Exercise aim:
Word for word, restate the records that come after this.

** Opening Record extracts block **

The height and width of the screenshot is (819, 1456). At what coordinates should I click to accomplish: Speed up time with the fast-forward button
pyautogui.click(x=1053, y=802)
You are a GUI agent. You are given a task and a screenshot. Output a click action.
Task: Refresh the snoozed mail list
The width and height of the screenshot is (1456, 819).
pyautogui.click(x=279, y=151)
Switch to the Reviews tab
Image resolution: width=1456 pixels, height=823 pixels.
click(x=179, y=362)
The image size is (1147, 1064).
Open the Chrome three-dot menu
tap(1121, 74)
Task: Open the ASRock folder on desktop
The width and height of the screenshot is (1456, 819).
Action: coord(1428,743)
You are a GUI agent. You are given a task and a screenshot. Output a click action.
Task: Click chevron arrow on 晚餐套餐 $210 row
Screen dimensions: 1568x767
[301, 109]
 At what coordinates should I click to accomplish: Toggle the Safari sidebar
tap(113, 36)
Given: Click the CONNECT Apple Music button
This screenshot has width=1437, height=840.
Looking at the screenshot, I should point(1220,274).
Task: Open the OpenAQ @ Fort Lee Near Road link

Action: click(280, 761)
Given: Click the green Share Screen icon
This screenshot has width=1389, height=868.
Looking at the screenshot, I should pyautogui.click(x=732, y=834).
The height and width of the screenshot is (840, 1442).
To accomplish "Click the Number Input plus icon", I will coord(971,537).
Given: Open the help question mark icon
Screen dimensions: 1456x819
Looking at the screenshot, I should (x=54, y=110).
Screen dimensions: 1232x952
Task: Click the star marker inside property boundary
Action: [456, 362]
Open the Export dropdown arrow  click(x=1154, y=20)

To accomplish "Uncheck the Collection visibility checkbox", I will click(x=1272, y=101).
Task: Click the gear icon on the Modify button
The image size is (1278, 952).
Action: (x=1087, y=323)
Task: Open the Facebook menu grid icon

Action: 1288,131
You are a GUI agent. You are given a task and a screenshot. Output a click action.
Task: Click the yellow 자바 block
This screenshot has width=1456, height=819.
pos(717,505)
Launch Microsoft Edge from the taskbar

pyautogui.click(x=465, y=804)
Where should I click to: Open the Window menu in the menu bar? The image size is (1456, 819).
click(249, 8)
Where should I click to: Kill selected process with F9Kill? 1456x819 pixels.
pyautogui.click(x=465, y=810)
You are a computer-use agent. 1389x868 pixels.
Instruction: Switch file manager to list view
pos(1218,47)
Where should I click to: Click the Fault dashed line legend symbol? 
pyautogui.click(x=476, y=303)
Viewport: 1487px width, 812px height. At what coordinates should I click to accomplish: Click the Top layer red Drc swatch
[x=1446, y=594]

** Closing Record extracts block **

Output below:
The height and width of the screenshot is (819, 1456). At what coordinates should I click to accomplish: Speed up time with the fast-forward button
pyautogui.click(x=1053, y=802)
You are a GUI agent. You are given a task and a screenshot. Output a click action.
Task: Refresh the snoozed mail list
The width and height of the screenshot is (1456, 819).
pyautogui.click(x=279, y=151)
Switch to the Reviews tab
Image resolution: width=1456 pixels, height=823 pixels.
click(x=179, y=362)
The image size is (1147, 1064).
Open the Chrome three-dot menu
tap(1121, 74)
Task: Open the ASRock folder on desktop
The width and height of the screenshot is (1456, 819).
Action: coord(1428,743)
You are a GUI agent. You are given a task and a screenshot. Output a click action.
Task: Click chevron arrow on 晚餐套餐 $210 row
Screen dimensions: 1568x767
[301, 109]
 At what coordinates should I click to accomplish: Toggle the Safari sidebar
tap(113, 36)
Given: Click the CONNECT Apple Music button
This screenshot has width=1437, height=840.
Looking at the screenshot, I should point(1220,274).
Task: Open the OpenAQ @ Fort Lee Near Road link

Action: click(280, 761)
Given: Click the green Share Screen icon
This screenshot has width=1389, height=868.
Looking at the screenshot, I should pyautogui.click(x=732, y=834).
The height and width of the screenshot is (840, 1442).
To accomplish "Click the Number Input plus icon", I will coord(971,537).
Given: Open the help question mark icon
Screen dimensions: 1456x819
Looking at the screenshot, I should (x=54, y=110).
Screen dimensions: 1232x952
Task: Click the star marker inside property boundary
Action: [456, 362]
Open the Export dropdown arrow  click(x=1154, y=20)

To accomplish "Uncheck the Collection visibility checkbox", I will click(x=1272, y=101).
Task: Click the gear icon on the Modify button
The image size is (1278, 952).
Action: (x=1087, y=323)
Task: Open the Facebook menu grid icon

Action: 1288,131
You are a GUI agent. You are given a task and a screenshot. Output a click action.
Task: Click the yellow 자바 block
This screenshot has width=1456, height=819.
pos(717,505)
Launch Microsoft Edge from the taskbar

pyautogui.click(x=465, y=804)
Where should I click to: Open the Window menu in the menu bar? The image size is (1456, 819).
click(249, 8)
Where should I click to: Kill selected process with F9Kill? 1456x819 pixels.
pyautogui.click(x=465, y=810)
You are a computer-use agent. 1389x868 pixels.
Instruction: Switch file manager to list view
pos(1218,47)
Where should I click to: Click the Fault dashed line legend symbol? 
pyautogui.click(x=476, y=303)
Viewport: 1487px width, 812px height. At what coordinates should I click to accomplish: Click the Top layer red Drc swatch
[x=1446, y=594]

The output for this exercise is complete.